The delay disappointed throngs of spectators and the US president, Barack Obama and his family who visited the Kennedy Space Center.

Mike Leinbach, the NASA launch director, said the next try for the launch would be Monday at the earliest.

Technicians will have to crawl into the engine compartment to track a suspected electrical short in a power distribution box.

“We’ll fly no orbiter before it’s time, and today she just wasn’t ready to go,” Leinbach said.

Late on Friday morning, one of the two prime heaters for a fuel line feeding one of Endeavour’s three auxiliary power units failed. At the same time, another heater was acting up.

Leinbach said both main heaters need to be operating for redundancy. The power units provide hydraulic pressure to the main engines at liftoff and to the rudder and speed brake during landing.

The short appears to be in a switchbox or an electrical line leading to it, Leinbach added.

Obama was also supposed to meet Gabrielle Giffords, the mission commander’s wounded wife. Giffords, who is an Arizona congresswoman, is recovering from a gunshot wound to the head, and has been at Cape Canaveral since Wednesday to attend her husband’s launch.

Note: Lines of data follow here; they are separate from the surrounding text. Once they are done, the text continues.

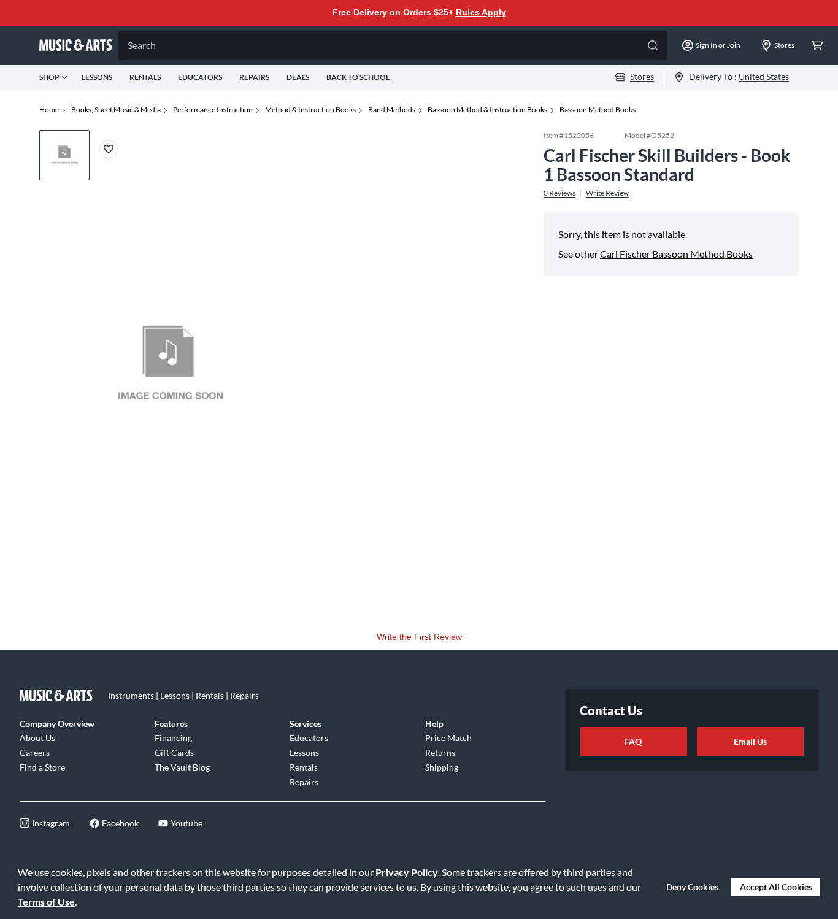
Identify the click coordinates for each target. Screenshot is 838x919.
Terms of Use (46, 901)
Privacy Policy (406, 872)
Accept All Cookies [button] (776, 887)
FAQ (633, 741)
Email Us (750, 741)
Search (142, 45)
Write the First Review (419, 637)
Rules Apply (481, 12)
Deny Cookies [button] (692, 887)
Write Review (607, 192)
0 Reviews (559, 192)
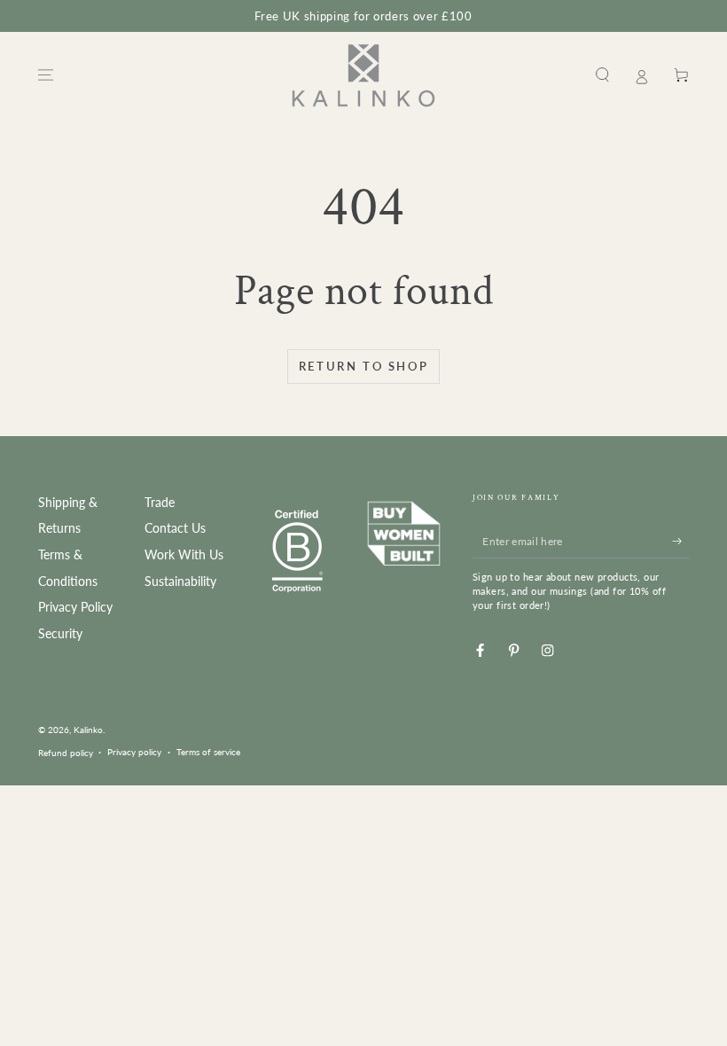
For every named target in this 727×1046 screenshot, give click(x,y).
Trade (160, 503)
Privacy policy (134, 751)
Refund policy (65, 752)
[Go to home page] (363, 75)
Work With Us (184, 555)
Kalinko (88, 729)
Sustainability (180, 581)
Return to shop (363, 366)
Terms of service (208, 751)
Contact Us (175, 528)
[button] (602, 75)
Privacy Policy (75, 607)
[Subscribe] (681, 541)
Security (60, 634)
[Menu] (46, 75)
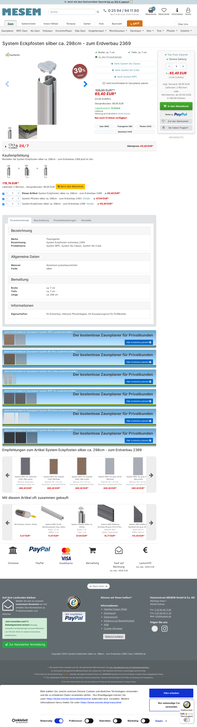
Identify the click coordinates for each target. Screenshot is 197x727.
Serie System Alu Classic (127, 63)
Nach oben (98, 586)
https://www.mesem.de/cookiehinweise (68, 698)
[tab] (19, 220)
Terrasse (70, 23)
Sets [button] (149, 30)
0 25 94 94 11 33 (163, 613)
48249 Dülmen (124, 114)
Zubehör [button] (185, 30)
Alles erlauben (171, 693)
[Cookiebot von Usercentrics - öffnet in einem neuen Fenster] (19, 721)
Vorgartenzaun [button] (96, 30)
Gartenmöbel (28, 23)
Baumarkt (117, 23)
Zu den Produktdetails (110, 57)
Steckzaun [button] (136, 30)
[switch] (89, 720)
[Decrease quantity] (169, 66)
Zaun (10, 23)
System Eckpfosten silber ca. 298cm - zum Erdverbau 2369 (62, 193)
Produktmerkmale (19, 220)
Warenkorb (150, 11)
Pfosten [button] (171, 30)
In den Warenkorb (178, 106)
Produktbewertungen (65, 220)
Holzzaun (48, 30)
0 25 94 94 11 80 (163, 609)
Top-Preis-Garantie (178, 54)
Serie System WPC (127, 76)
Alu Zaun (35, 30)
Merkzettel (164, 14)
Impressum (110, 613)
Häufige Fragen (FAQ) (115, 609)
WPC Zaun (22, 30)
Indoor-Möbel (51, 23)
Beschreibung (41, 220)
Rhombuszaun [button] (117, 30)
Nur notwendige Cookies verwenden (171, 705)
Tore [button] (159, 30)
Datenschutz (111, 617)
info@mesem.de (163, 616)
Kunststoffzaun (64, 30)
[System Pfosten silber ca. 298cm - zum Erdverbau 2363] (27, 169)
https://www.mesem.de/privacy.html (100, 702)
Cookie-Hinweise (113, 628)
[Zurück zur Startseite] (21, 11)
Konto (188, 14)
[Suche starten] (98, 11)
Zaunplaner (7, 30)
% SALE (134, 23)
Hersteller (86, 220)
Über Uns (183, 24)
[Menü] (192, 701)
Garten (87, 23)
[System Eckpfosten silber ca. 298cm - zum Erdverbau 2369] (8, 169)
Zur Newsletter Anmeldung (26, 644)
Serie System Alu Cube (126, 70)
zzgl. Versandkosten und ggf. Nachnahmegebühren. (129, 667)
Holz (101, 23)
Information (177, 14)
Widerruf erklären (114, 636)
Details (159, 721)
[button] (85, 84)
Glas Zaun (80, 30)
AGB (106, 624)
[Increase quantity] (183, 66)
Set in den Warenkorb (71, 186)
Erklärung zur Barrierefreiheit (119, 620)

Giffords hasn’t been seen publicly since the January 8 assassination attempt, and left her Houston rehabilitation hospital for the first time to travel to Florida. It is not immediately known whether she would stay for another try or return to Houston.

Endeavour’s upcoming mission to the International Space Station is the last in its 19-year history. It will deliver a $2bn physics experiment.

The shuttle, the youngest in the fleet, was built to replace Challenger, destroyed during lift-off in 1986, and made its maiden voyage in 1992.